* _Requirement_:
Pictures stay out, but every line of the data is copied exactly.

* _Records for the task_:
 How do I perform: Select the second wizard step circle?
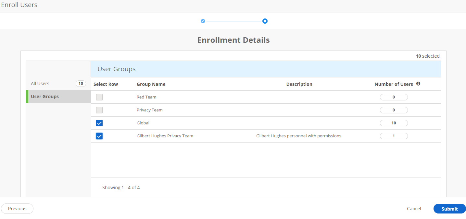point(265,21)
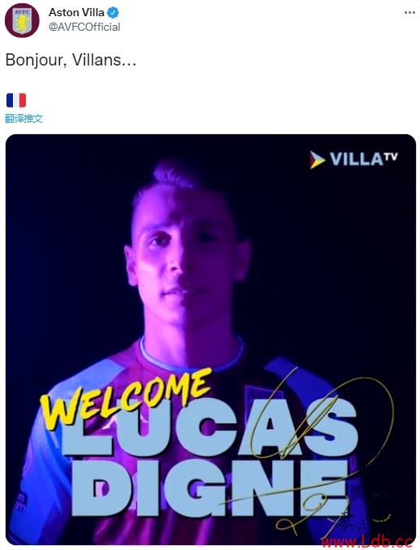This screenshot has height=550, width=420.
Task: Open the three-dot more options menu
Action: (409, 13)

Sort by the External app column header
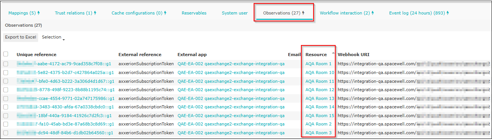192,55
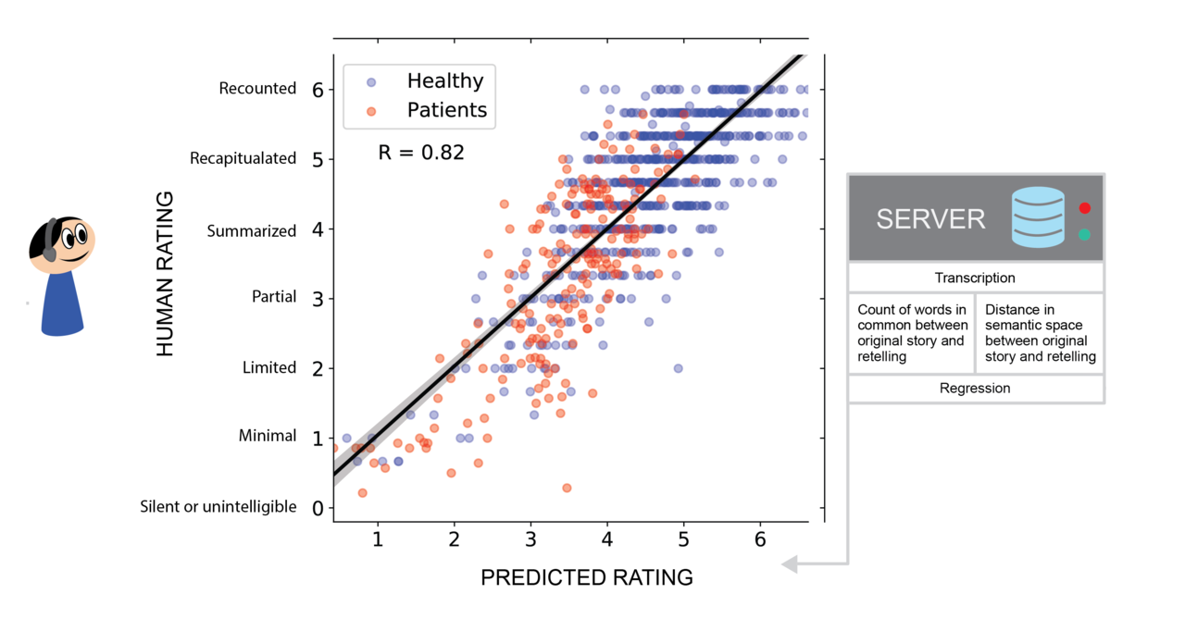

* _The completed task_:
 How do I perform: Select the second wizard step circle?
point(265,21)
This screenshot has height=550, width=420.
Task: Open the three-dot more options menu
Action: (409, 13)

Sort by the External app column header
192,55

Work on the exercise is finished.